The console and basic management tools are free, as the company plans to build an integrated solution as reliance on such tools increases. The free product includes a console and a database administration product. Additional packs for storage, performance management and availability, which will be launched from the console, are to follow -- but at a price.

Quest Central, which will contain these extra packs, will cost £9,200 for a perpetual licence per low end server, with charges of around 20 percent per year for maintenance and support. To extend beyond the company's own focus, Quest has deals with other companies such as MicroMuse for network management.

Quest's contention is that the time has come to pull together the point products that automate parts of the management of applications, behind a centralised console. Quest Central manages and monitors multiple Oracle instances, sessions, objects and users. It is a concerted effort to take business away from the big players, said Gil Asherie, European product marketing director.

Future products will include Quest Central for SQL Server, and the company has already launched a Quest Central for IBM's DB2 database. Quest's management products for Siebel are in use at the Siebel-managed service provider (MSP) Aspective. The company delivered Siebel applications to six customers using 24 servers, replacing a manual management process with Quest, said Asherie: "The complete implementation took 13 weeks, compared with at least six months using Computer Associates."

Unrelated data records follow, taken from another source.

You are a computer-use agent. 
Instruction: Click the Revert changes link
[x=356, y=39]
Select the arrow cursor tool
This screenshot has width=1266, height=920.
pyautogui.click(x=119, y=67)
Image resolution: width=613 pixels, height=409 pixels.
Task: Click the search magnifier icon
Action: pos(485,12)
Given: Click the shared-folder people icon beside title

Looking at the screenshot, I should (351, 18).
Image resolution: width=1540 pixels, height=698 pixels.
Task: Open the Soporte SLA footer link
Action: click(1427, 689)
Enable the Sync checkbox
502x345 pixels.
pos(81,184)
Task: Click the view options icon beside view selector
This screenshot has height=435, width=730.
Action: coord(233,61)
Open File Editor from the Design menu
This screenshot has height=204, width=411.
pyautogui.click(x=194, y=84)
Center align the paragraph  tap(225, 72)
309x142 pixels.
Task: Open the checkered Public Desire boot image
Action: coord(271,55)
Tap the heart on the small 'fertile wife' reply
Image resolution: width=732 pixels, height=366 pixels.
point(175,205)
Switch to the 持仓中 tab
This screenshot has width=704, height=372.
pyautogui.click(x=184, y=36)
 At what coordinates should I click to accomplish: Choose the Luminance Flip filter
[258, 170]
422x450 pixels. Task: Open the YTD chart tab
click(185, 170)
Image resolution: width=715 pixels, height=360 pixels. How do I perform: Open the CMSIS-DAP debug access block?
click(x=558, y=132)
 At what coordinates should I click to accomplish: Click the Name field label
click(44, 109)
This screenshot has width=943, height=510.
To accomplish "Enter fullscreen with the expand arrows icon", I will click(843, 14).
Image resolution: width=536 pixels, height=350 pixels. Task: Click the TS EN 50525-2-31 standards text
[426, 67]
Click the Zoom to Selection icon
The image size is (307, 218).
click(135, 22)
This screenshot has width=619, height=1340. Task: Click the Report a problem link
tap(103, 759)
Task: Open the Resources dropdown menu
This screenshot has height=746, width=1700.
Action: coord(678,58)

The big application systems, Oracle, SAP, PeopleSoft, Siebel and others, tend to require a lot of administration, which has been an opportunity for small companies such as Quest to create specialist application management products, and larger broad-based enterprise management companies such as Computer Associates and BMC, to create practices around the management of such applications at end users.

The model for Quest Central follows Quest's experience with Toad (tool for Oracle application developers) which the company has been delivering a free version of since it bought the producer, Toadsoft.

The biggest threat to such a niche business might be the big application vendors themselves, but Asherie thinks they have bigger fish to fry, and will not be upgrading their own management products enough to make Quest and its rivals redundant: "Oracle's best and brightest developers are fighting DB2, which has resurged in the market."